Production and delivery of antibody fragments agai.. (LACTOBODY)
Production and delivery of antibody fragments against gastrointestinal pathogens by lactobacilli
Start date: 01 Feb 2008,
End date: 30 Apr 2012
"Enteric infections remain a major cause of morbidity and mortality globally, accounting for an estimated 2 millions deaths each year. Effective preventive and therapeutic interventions are not yet available for many etiological agents of diarrheal diseases. Furthermore, even where vaccines are available, the lag time needed to induce an immune response can be critical in epidemic situations. We have developed a model system in which Lactobacillus, a GRAS microorganism, can be transformed with antibody fragment encoding vectors. This allows the production of functional single-chain antibodies against mucosal pathogens in situ. These antibody fragments retain their biological properties in vivo and may mitigate or prevent disease. The aim of this project is to develop an effective treatment against rotavirus and Clostridium difficile based on lactobacilli producing VHH and scFv antibody fragments.

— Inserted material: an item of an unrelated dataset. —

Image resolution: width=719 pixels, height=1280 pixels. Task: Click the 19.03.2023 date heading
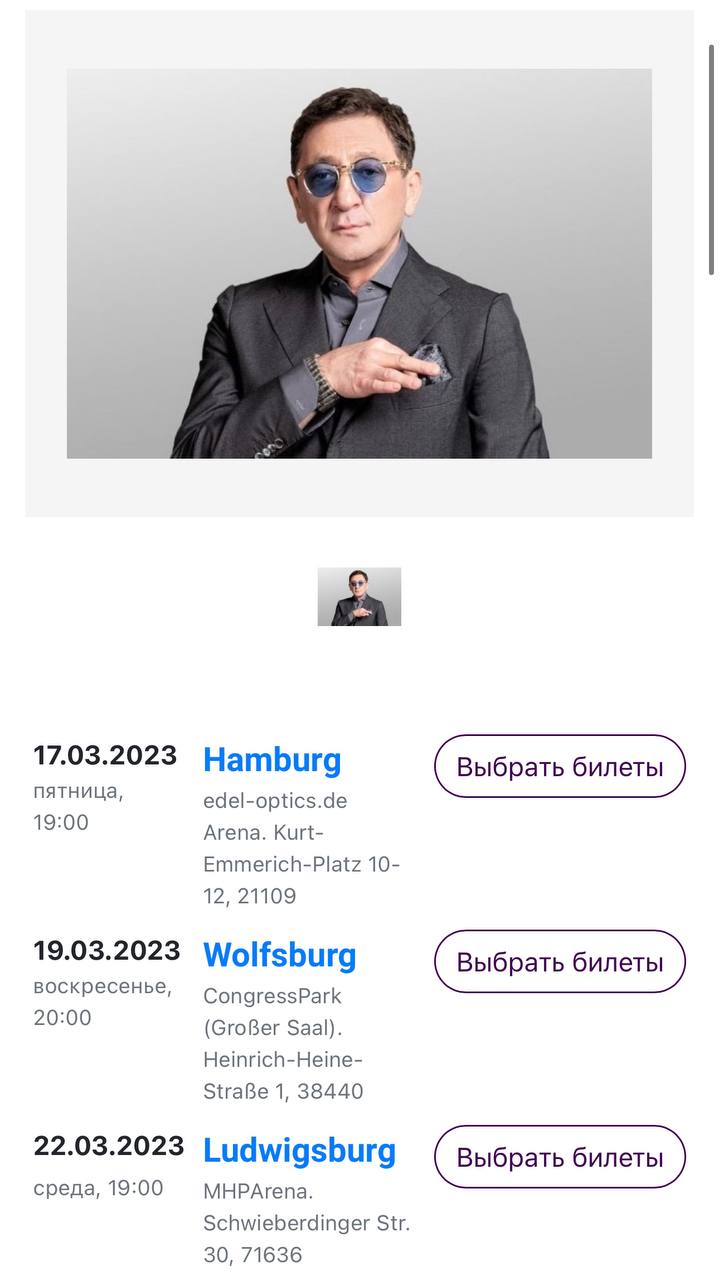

As a proof of principle, a lead VHH fragment against rotavirus will be tested in a human clinical trial in India. In parallel, we will generate, select and express scFv and VHH fragments against the gastrointestinal pathogens rotavirus and C. difficile in lactobacilli. The modified bacteria will be tested for their protective capacity in animal models. The genes encoding the antibody fragments will further be cloned using food grade and biologically contained expression systems and these lactobacilli will be tested for safety in a human clinical trial. Our approach, which falls into the priority ""Innovative approaches and interventions"" and the work program ""Development and production of new generation antibodies"" represents a novel system for the induction of passive immunity that can be rapidly applied to populations at risk (for example through the drinking water, rehydrating solution or as a food supplement). If successful, this project could be applied to therapy against a vast number of human/animal pathogens in the gastrointestinal tract."